Penelitian Tindakan Bimbingan Konseling (PTBK) ini bertujuan untuk mengetahui metode Student Facilitator and Explaining (SFAE) bisa meningkatkan sikap pantang menyerah pelajar karena pandemi covid 19 Tahun Pelajaran 2020/2021 dengan jumlah siswa sebanyak 18.  Tindakan yang dilakukan dengan menerapkan metode Student Facilitator and Explaining (SFAE) pada layanan klasikal. Penelitian ini dilaksanakan dalam tiga siklus. Berdasarkan hasil yang diperoleh selama pelaksanaan penelitian tindakan bimbingan konseling, dapat di jelaskan bahwa: hasil peningkatan sikap pantang menyerah siswa dari pretest/tes awal sikap pantang menyerah skor rata-rata yaitu 20,7. Pada siklus I diberikan tindakan dengan metode Student Facilitator and Explaining (SFAE), pada siklus II diberikan tindakan dengan metode Student Facilitator and Explaining (SFAE), dan pada siklus III diberikan tindakan dengan metode Student Facilitator and Explaining (SFAE) dan dilanjutkan tes akhir atau post test. Hasil test akhir/post test  memenuhi kategori baik, yaitu 58,7. Terdapat kenaikan yang signifikan sebelum dan sesudah dilakakan perlakuan, rata-rata skor sebelum perlakuan yaitu 124 atau 20,7% (Kategori Kurang) dan rata-rata skor sesudah perlakuan yaitu 352 atau 58,7% (Kategori Baik) . Berarti terdapat kenaikan skor rata-rata yaitu sebesar 228 atau 30%. Maka dapat disimpulkan bahwa hipotesis alternatif dapat diterima, bahwa: metode Student Facilitator and Explaining (SFAE) bisa meningkatkan sikap pantang menyerah pelajar karena pandemi covid 19 Tahun Pelajaran 2020/2021.

Kata kunci: Sikap pantang menyerah, Student Facilitator and Explaining

  1. PENDAHULUAN

Pendidikan menjadi suatu kebutuhan yang mendasar bagi kemajuan bangsa. Hal ini dikarenakan pendidikan memiliki peranan penting untuk menjamin kelangsungan dan perkembangan bangsa itu sendiri. Untuk mencapai kemajuan bangsa yang diharapkan, maka dibutuhkan suatu pendidikan yang berkualitas yang disesuaikan dengan perkembangan di era masa sekarang yang dihadapkan dengan ilmu teknologi yang semakin lama semakin canggih dan modern.

Hampir semua manusia dikenai pendidikan dan melaksanakan pendidikan. Sebab pendidikan tidak pernah terpisahkan dengan kehidupan manusia. Anak-anak menerima pendidikan dari orang tuanya dan manakala anak-anaknya. Begitu pula di sekolahan dan di keluarga mereka juga akan mendidik anak-anaknya. Begitu pula di sekolahan dan perguruan tinggi. Para siswa dan mahasiswa didik oleh guru dan dosen. Pendidikan adalah khas milik dan alat manusia. Tidak ada makhluk lain yang membutuhkan pendidikan (Pidarta, 2007: 1).

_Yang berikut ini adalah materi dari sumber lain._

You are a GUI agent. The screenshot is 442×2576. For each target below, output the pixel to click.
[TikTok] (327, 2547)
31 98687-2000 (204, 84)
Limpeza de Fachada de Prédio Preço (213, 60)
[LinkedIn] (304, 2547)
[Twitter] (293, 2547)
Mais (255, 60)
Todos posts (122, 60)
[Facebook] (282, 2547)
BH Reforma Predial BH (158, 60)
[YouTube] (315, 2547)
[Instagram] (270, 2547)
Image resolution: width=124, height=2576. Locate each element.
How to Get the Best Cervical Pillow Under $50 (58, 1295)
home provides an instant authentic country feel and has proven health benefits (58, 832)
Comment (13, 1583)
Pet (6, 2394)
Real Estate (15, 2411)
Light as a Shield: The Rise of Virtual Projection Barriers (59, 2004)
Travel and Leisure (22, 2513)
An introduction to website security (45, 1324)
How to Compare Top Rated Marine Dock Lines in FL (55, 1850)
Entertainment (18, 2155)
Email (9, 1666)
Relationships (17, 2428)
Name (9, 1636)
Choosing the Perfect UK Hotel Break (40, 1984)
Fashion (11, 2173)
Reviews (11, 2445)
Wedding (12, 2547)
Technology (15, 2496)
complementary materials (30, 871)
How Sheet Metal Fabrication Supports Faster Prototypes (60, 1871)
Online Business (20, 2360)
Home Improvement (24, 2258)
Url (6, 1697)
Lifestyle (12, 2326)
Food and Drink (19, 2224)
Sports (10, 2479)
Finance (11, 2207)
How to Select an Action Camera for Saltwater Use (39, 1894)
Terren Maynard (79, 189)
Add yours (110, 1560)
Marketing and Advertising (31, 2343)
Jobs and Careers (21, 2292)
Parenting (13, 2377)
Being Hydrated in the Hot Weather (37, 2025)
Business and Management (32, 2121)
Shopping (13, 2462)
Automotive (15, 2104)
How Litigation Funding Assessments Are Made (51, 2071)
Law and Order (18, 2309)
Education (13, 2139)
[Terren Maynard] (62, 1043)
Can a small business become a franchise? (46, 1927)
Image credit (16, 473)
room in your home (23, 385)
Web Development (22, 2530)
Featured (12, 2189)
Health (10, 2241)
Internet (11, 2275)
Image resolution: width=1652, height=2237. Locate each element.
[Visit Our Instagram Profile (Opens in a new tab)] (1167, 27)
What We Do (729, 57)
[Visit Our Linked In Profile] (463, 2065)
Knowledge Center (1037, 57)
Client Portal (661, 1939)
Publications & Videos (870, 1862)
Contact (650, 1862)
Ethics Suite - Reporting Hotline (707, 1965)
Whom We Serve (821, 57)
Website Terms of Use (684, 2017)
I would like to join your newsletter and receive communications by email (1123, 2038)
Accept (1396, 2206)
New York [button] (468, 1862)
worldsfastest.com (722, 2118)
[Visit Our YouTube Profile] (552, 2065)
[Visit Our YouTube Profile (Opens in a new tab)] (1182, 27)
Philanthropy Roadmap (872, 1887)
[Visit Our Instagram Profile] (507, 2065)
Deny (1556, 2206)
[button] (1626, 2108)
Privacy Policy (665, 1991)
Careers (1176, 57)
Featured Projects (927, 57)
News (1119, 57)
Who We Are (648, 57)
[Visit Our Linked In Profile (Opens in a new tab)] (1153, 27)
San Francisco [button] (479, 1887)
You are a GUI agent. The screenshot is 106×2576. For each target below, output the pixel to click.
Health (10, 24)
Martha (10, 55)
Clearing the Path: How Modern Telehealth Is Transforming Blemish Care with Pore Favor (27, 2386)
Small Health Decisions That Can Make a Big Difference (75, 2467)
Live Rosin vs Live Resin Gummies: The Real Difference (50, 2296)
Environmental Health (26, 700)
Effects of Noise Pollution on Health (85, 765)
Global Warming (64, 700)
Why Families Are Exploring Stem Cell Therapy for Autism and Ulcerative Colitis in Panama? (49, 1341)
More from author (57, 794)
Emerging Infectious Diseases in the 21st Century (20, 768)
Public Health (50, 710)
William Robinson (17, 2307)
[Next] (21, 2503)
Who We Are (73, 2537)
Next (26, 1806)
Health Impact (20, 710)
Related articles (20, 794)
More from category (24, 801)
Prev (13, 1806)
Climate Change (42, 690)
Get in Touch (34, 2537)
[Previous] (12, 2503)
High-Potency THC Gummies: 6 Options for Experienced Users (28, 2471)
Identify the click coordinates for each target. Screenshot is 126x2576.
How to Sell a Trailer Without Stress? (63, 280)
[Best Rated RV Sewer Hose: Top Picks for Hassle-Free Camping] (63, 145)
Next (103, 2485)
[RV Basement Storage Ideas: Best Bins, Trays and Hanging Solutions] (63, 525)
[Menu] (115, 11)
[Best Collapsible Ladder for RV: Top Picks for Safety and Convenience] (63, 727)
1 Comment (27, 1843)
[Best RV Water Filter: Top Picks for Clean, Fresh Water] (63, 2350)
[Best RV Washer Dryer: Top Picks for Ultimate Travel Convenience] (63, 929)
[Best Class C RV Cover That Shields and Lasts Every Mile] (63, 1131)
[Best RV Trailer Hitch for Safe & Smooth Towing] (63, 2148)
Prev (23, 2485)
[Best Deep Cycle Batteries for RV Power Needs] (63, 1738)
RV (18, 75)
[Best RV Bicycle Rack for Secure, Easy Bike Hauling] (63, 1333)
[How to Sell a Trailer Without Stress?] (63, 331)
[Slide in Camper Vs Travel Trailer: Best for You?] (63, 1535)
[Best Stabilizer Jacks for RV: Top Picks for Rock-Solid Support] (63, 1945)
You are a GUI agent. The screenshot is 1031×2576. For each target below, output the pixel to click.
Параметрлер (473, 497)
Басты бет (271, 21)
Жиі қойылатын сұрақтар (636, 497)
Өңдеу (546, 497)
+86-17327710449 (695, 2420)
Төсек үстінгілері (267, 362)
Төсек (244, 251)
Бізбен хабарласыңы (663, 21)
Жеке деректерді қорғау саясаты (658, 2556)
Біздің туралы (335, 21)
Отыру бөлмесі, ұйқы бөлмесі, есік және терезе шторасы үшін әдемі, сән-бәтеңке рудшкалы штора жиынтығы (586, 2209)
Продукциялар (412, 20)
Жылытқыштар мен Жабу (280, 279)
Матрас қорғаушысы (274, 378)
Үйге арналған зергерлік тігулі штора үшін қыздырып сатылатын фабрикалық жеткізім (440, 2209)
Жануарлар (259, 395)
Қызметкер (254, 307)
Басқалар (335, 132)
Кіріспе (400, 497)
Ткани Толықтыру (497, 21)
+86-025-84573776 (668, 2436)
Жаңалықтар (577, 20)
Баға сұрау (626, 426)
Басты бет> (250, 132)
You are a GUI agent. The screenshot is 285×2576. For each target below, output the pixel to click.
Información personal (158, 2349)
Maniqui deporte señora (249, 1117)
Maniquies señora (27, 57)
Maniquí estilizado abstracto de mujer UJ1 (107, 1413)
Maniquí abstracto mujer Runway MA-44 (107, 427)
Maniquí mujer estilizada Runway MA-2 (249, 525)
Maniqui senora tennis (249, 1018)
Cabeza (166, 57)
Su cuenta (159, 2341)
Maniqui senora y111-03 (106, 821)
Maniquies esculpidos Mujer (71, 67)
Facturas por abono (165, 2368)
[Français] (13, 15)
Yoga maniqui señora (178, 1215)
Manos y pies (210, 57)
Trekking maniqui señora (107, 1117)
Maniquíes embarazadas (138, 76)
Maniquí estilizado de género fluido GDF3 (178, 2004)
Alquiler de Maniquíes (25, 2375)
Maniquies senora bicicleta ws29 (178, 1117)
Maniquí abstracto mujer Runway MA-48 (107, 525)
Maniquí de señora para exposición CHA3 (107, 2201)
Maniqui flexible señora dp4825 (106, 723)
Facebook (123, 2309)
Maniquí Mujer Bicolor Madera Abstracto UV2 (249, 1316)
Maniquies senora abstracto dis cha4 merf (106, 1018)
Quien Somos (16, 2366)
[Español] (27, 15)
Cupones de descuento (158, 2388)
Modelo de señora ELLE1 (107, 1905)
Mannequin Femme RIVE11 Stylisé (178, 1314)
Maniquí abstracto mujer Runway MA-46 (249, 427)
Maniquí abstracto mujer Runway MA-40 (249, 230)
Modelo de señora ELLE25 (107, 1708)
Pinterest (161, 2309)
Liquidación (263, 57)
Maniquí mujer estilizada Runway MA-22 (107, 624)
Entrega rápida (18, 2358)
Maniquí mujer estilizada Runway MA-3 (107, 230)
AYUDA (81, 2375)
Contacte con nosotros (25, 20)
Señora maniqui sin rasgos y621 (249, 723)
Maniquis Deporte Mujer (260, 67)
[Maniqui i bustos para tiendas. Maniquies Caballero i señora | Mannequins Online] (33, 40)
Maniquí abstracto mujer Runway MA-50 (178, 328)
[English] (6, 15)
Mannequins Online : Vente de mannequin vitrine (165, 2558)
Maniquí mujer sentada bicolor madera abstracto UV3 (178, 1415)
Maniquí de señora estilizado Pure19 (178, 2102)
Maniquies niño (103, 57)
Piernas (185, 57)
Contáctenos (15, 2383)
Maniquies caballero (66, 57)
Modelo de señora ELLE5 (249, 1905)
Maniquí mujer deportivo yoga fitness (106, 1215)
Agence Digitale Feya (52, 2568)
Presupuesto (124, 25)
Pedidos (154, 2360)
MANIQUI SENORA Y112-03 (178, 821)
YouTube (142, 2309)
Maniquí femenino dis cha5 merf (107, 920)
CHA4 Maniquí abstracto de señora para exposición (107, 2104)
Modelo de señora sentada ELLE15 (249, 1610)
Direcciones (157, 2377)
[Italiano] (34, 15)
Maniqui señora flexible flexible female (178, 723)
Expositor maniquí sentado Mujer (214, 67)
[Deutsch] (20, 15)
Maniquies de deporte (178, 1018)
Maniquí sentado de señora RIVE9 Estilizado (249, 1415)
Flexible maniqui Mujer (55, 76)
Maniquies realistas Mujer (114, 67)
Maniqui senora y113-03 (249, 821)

Pendidikan merupakan usaha sadar dan terencana untuk mewujudkan suasana belajar dan proses pembelajaran agar peserta didik secara aktif mengembangkan potensi dirinya untuk memilki kekuatan spiritual, keagaamaan, pengendalian diri kepribadian, kecerdasan, akhlak mulia serta ketrampilan yang diperlukan dirinya, masyarakat, bangsa dan negara (UU No.20 Tahun 2003 pasal 1 ayat 1). Melalui belajar peserta didik akan dapat menggali kemampuan, bakat maupun minatnya untuk dikembangkan agar menghasilkan manusia-manusia cerdas dan keterampilan untuk mempersiapkan diri demi masa depan. Hal ini menjadi pendorong peserta didik untuk mencapai keberhasilan yaitu untuk memperoleh pendidikan yang layak seperti pembelajaran jarak jauh (PJJ) seperti pandemi covid 19 ini.

Allah berfirman, “Dan janganlah kamu berputus asa dari rahmat Allah.” (QS Yusuf : 87)

Manusia hidup tidak pernah lepas dari masalah. Baik itu masalah yang sifatnya internal (di dalam diri manusia) maupun eksternal (di luar diri manusia). Masalah sendiri sesungguhnya adalah bentuk ujian dari Allah, guna menyeleksi siapa yang tahan ujian, kemudian lulus, dan siapa yang tidak tahan ujian, kemudian gagal, menyerah, dan putus asa.

Belajar di sekolahan merupakan kegiatan yang secara keseluruhan berlangsung cukup lama, membutuhkan waktu yang relative panjang, menghadapi sejumlah mata pelajaran yang kadang-kadang sukar dan kurang menarik. Proses pembelajaran menuntut kesungguhan, ketekunan, keuletan, kerajinan, kesabaran dan sebagainya baik dari pihak pendidik maupun peserta didik. Pembelajaran dikatakan baik jika tujuan awal, umum, dan khusus tercapai. Orang dewasa yang mempunyai kebutuhan akan keingintahuan yang tinggi, mempunyai karakteristik yang berbeda dalam hal psikologis mereka. Pantang menyerah tentu berkaitan dengan psikologis anak. Oleh karena itu tidak dipungkiri apabila ada peserta didik yang kadang-kadang merasa jenuh, bosan dan kurang tertarik terhadap pelajaran dari mata pelajaran dan dari guru mata pelajaran. Guru-guru memang berkewajiban untuk merancang, menciptakan situasi dan melaksanakan proses pembelajaran yang menarik dan memberi kemudahan kepada siswa. Namun di pihak lain para peserta didik sendiri dituntut agar memiliki sikap pantang menyerah untuk belajar. Sebab proses belajar dan pembelajaran akan efektif apabila didasari oleh adanya semangat yang tinggi.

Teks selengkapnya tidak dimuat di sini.